Inside Kim Jong-un's 'Peculiar And Absolutely Perfect' Spa Day
If there was ever a way to make a pointed statement against your political enemies, a luxury spa day at an exotic North Korean retreat is surely one of the best ways to do it.
And Kim Jong-un has done just that, lauding the success of the rogue state's newly refurbished luxury resort.
According to the state-run KCNA news agency, Kim described his visit to the Yangdok County Hot Spring Resort -- an area CNN reported as being developed as a future ski destination -- as "peculiar and absolutely perfect".
Kim added that it was a "perfect match for the geographic characteristics and natural environment of the area," according to KCNA.
Pictures released by the news agency show Kim lounging around the resort in a white suit jacket while speaking with North Korean officials. Some were pictured soaking up the hot springs themselves.
The latest photo opportunity for the North Korean leader comes weeks after he was pictured riding on a white horse.
It also follows reports Kim's wife Ri Sol-ju is pregnant after she was reportedly spotted in public for the first time in months.
His visit to the resort wasn't only about the success of the new spa. Kim also used the opportunity to level criticism at South Korea about its own facilities at the Mount Kumgang resort -- one of two major inter-Korean economic projects.
Kim described South Korea's facilities at the resort as "backward", "shabby" and the “architecture of capitalist businesses".
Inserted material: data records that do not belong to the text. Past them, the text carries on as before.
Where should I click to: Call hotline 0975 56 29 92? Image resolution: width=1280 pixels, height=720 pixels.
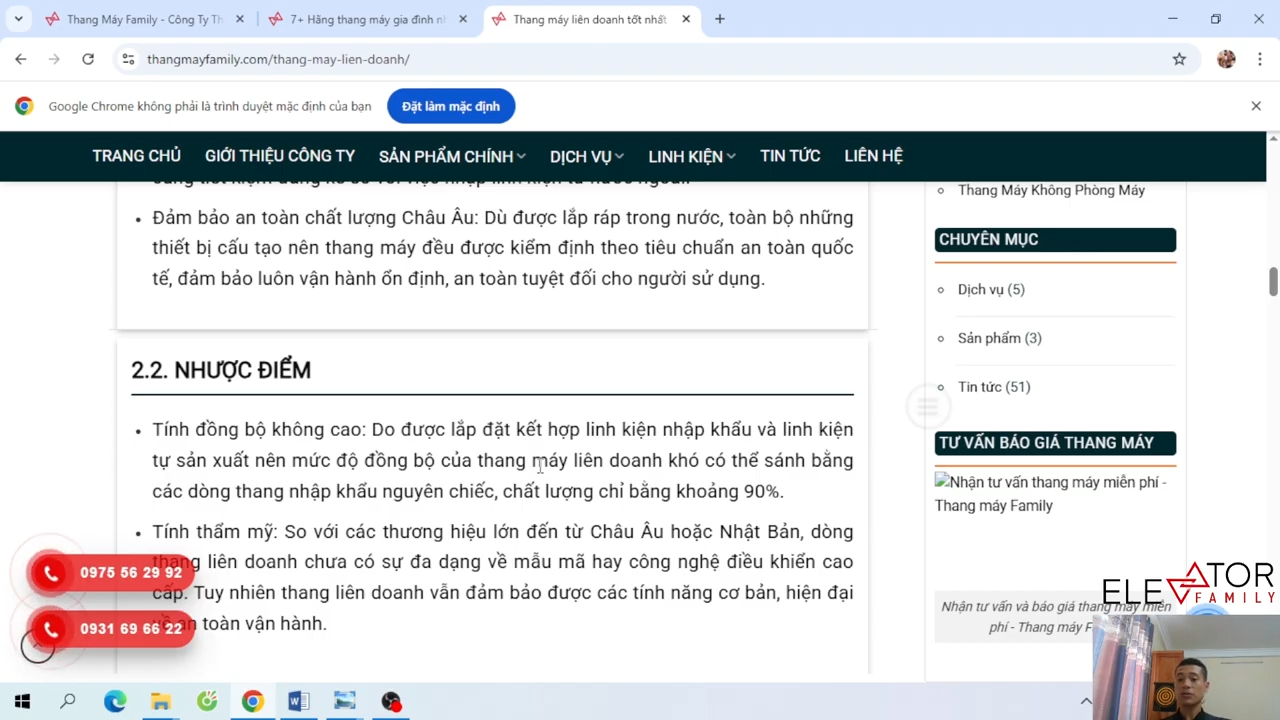111,573
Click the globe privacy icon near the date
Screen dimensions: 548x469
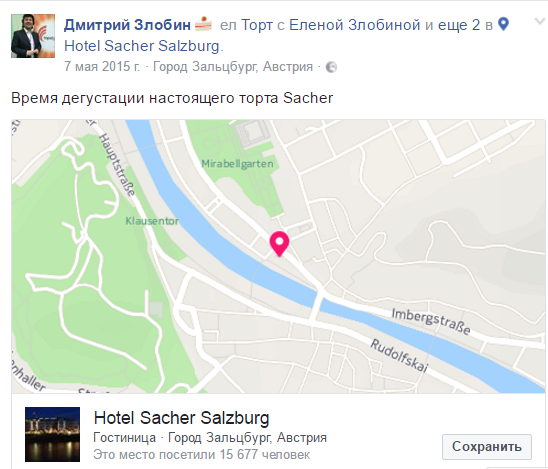pyautogui.click(x=331, y=67)
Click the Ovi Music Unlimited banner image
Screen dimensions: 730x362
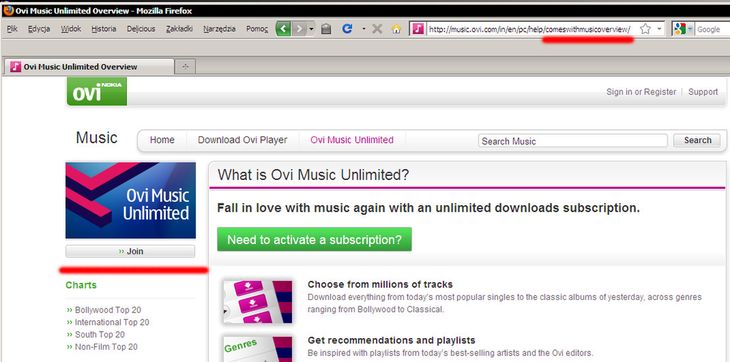point(130,200)
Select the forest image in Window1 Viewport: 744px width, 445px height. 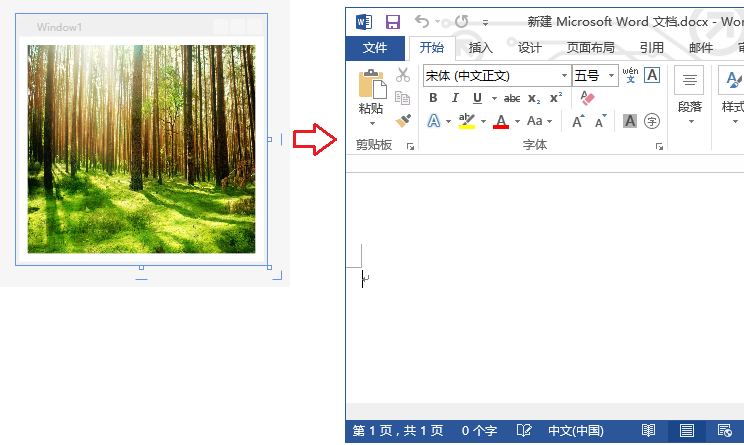(x=141, y=149)
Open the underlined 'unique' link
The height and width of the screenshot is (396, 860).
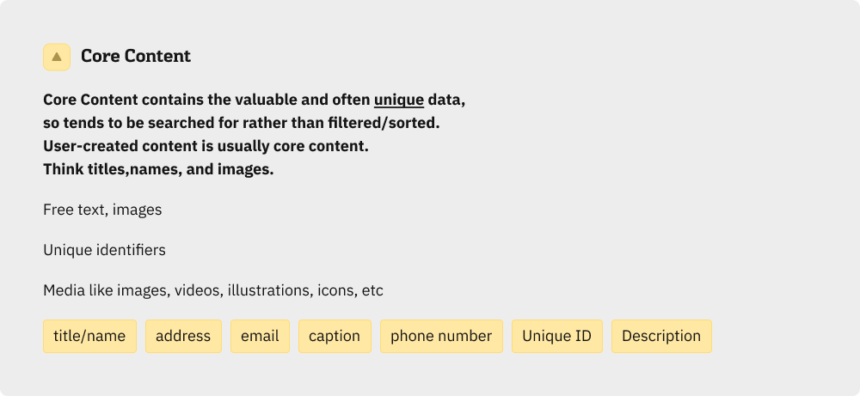(399, 100)
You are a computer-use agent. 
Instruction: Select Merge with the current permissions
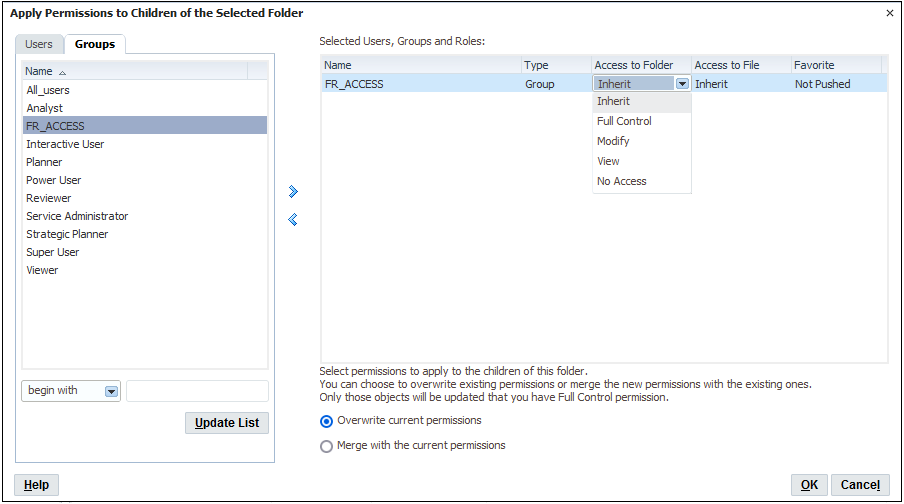327,446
According to CNN, Kim also slammed the facilities as "a hotchpotch with no national character at all, and that they were built like makeshift tents in a disaster-stricken area or isolation wards".
North Korea has also officially put Seoul on notice to discuss rebuilding the facilities constructed by South Korea at the resort, as Kim reportedly ordered the facilities to be knocked down and rebuilt in a modern way.
The Mount Kumgang project, alongside the Kaesong Industrial Zone, is an important token of cooperation between the two Koreas, during decades of hostilities following the Korean War.
The South Korean facilities of the resort haven't been frequently used since 2008 when a South Korean tourist was shot dead after walking into a restricted zone.
However, the area has at times been the place of some inter-Korean events such as the reunion of families from opposite sides of the border, as recently as last year.